Quand vient le temps d’apprendre en ligne, il faut oublier les longs cours magistraux en misant plutôt sur de courtes périodes d’enseignement, suivies de discussions et d’outils asynchrones, car l’attention est encore plus faible que dans une salle de cours.

Pour garder l’attention des jeunes, Patrick Giroux, professeur en enseignement et spécialiste des technologies éducatives à l’UQAC, estime qu’il est préférable de favoriser l’interaction avec les jeunes pour garder leur attention lors d’une période d’apprentissage en ligne. « Par exemple, on peut présenter plein de petites capsules, d’environ cinq minutes, et lancer des discussions avec les élèves en pigeant des noms au hasard, dit-il. Ça garde les apprenants éveillés. »

L’apprenant doit aussi être à l’aise dans l’environnement numérique pour maximiser le sentiment d’efficacité. « Si les jeunes se sentent à l’aise, et qu’ils comprennent bien les fonctionnalités, ils n’auront pas de stress et ils pourront se concentrer sur les apprentissages », ajoute Patrick Giroux.

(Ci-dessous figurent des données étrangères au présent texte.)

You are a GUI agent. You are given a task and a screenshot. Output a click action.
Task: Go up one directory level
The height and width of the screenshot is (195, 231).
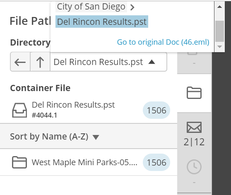click(x=40, y=62)
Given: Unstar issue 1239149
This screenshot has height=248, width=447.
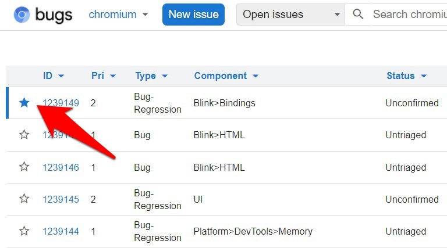Looking at the screenshot, I should coord(24,103).
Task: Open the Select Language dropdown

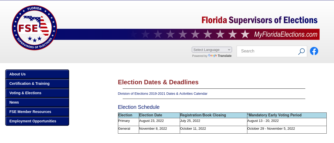Action: [x=212, y=50]
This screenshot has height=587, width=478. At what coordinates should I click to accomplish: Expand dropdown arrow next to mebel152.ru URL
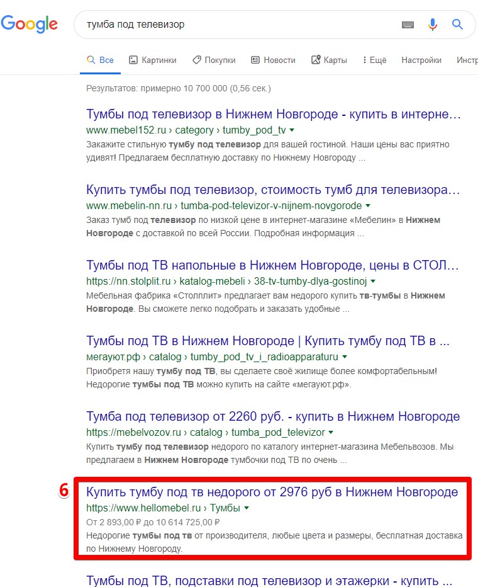(291, 130)
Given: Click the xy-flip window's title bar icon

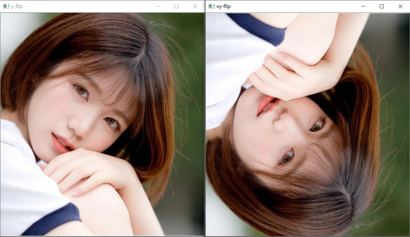Looking at the screenshot, I should [x=211, y=6].
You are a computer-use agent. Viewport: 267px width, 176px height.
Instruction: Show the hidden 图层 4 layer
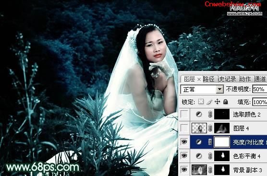click(x=184, y=128)
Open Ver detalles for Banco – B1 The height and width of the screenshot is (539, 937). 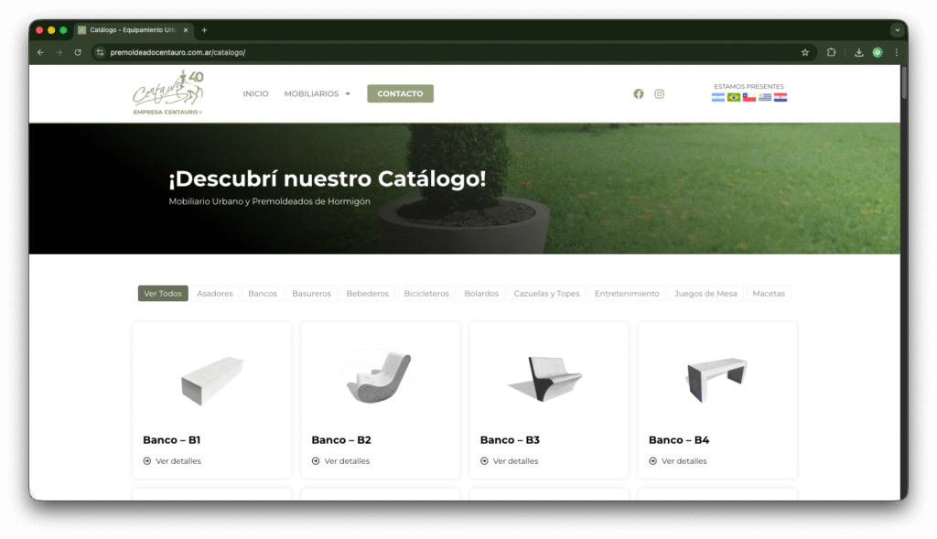coord(178,461)
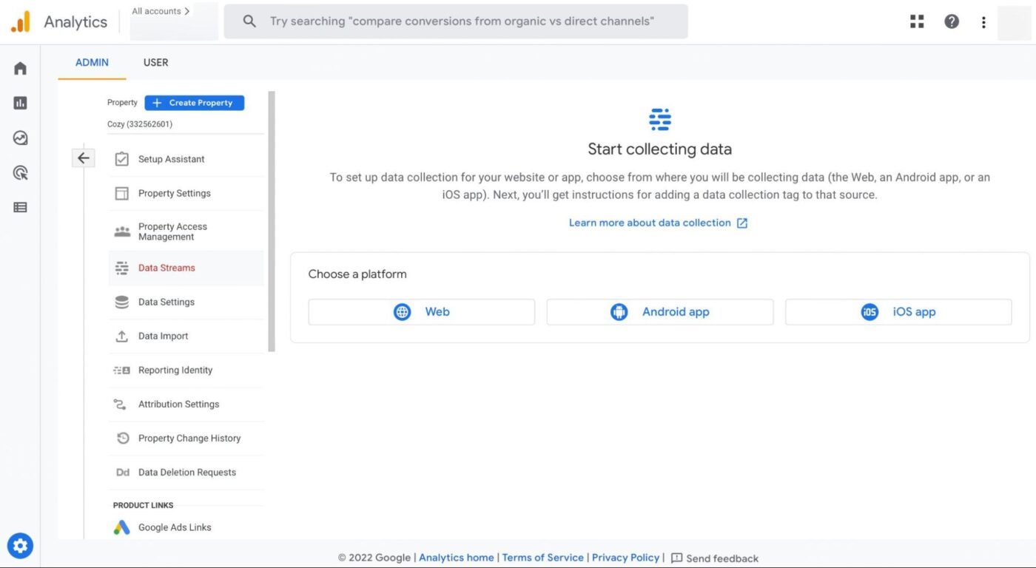Image resolution: width=1036 pixels, height=568 pixels.
Task: Choose the Android app platform
Action: click(659, 312)
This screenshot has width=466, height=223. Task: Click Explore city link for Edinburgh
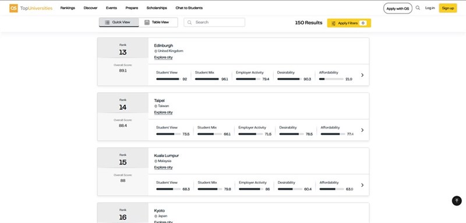[x=163, y=57]
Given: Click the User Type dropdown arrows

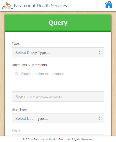Looking at the screenshot, I should [x=99, y=118].
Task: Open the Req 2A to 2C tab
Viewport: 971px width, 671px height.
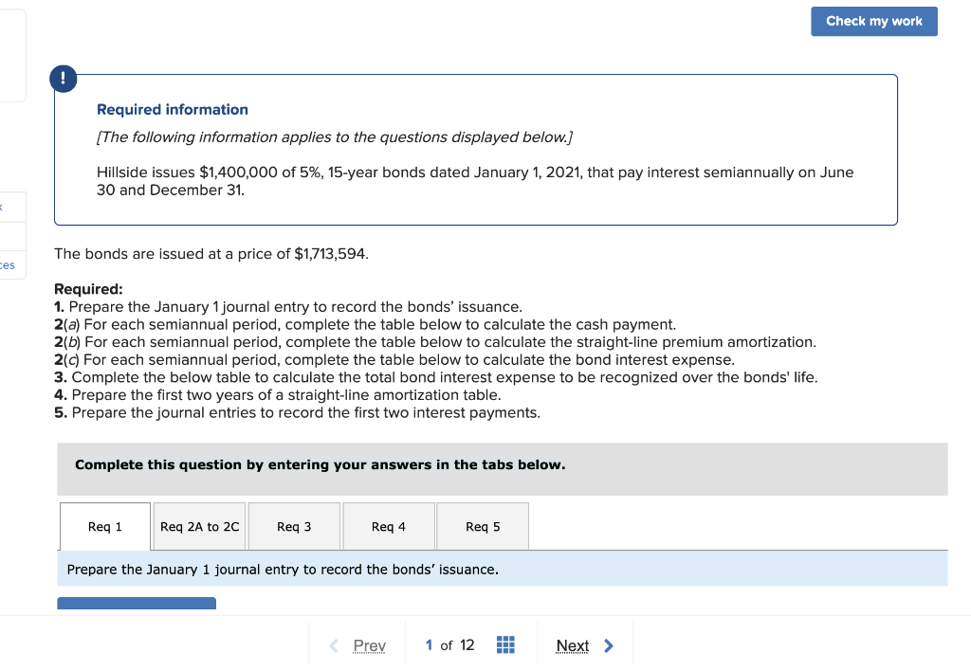Action: (x=198, y=526)
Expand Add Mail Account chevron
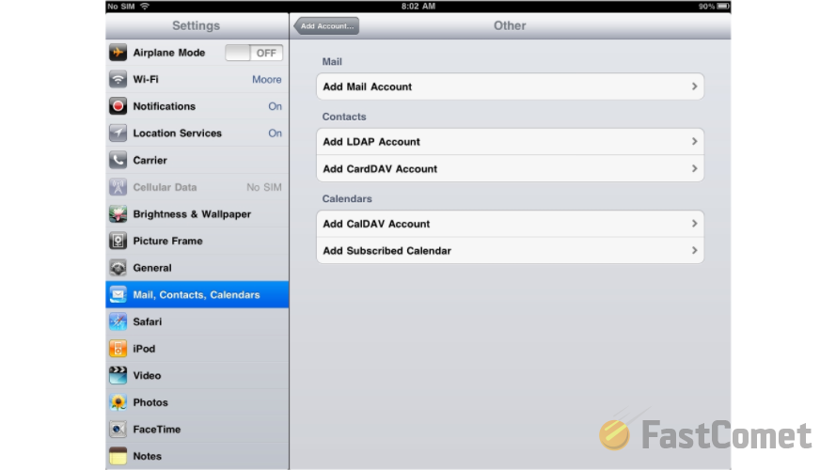Viewport: 836px width, 470px height. [x=694, y=86]
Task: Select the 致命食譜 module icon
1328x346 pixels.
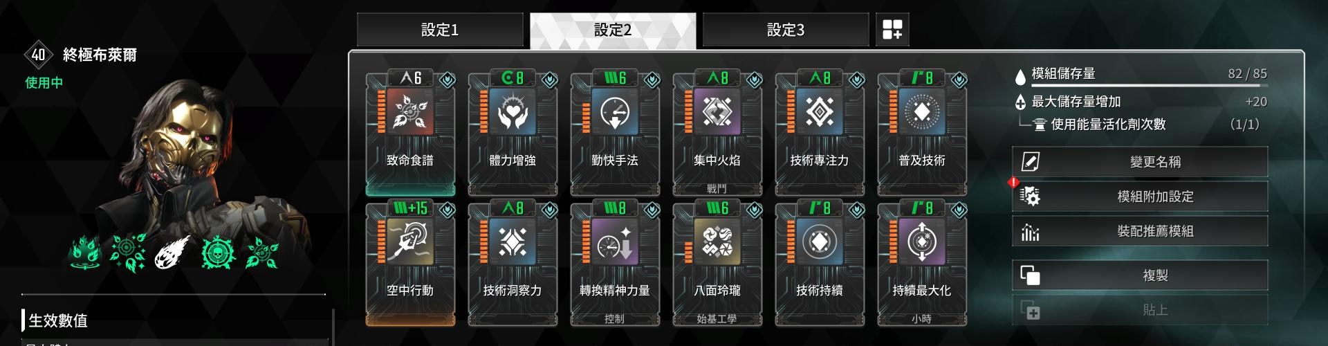Action: tap(409, 111)
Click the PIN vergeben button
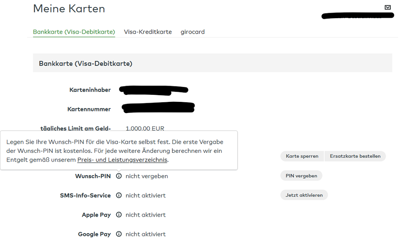 (x=301, y=176)
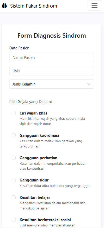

Son collègue à l’UQAC, Stéphane Allaire, lui aussi professeur de pratiques éducatives, renchérit qu’il faut utiliser différents outils synchrone (en direct) et asynchrone (en différé), pour maximiser les apprentissages. « Il faut offrir de la flexibilité en permettant aux gens de faire une partie du travail quand ils veulent, tout en gardant des interactions sociales constantes », souligne l’homme qui a développé une approche d’enseignement en ligne pour les classes multiâge, utilisée dans plusieurs petits villages isolés du Québec.

Ce modèle a toutefois des limites, car il s’applique moins bien à des grands groupes. « Pour offrir un suivi personnalisé et s’assurer que les élèves se sentent interpellés, cette approche fonctionne moins bien au-delà de 30 ou 40 étudiants », dit-il.

Une aide aux parents (et aux élèves) inquiets ?

ÉtudeSecours, une entreprise privée, a mis sur pied une plateforme d’apprentissage en ligne il y a une dizaine d’années. « Nous offrons des cours en ligne et de l’accompagnement personnalisé en ligne aux élèves du secondaire et nous collaborons avec près de 300 écoles à travers le Québec, privées et publiques », explique Marie-Claude Harnois, la directrice générale. Selon cette dernière, la plateforme s’adresse aussi bien aux élèves surdoués qu’aux élèves en difficulté, qui cadre mal avec le modèle scolaire. Les élèves peuvent donc utiliser la plateforme pour suivre tous leurs cours, en plus d’obtenir le soutien d’un professeur. « On vend surtout un autre produit qui permet de faire la révision de la matière de façon structurée, avec des exercices, des tests et des vidéos explicatives », ajoute cette dernière. Pour 220 dollars, il est possible d’accéder à ce matériel, mais il faudra débourser un total de 400 dollars pour ajouter 15 heures d’enseignement en direct avec un professeur.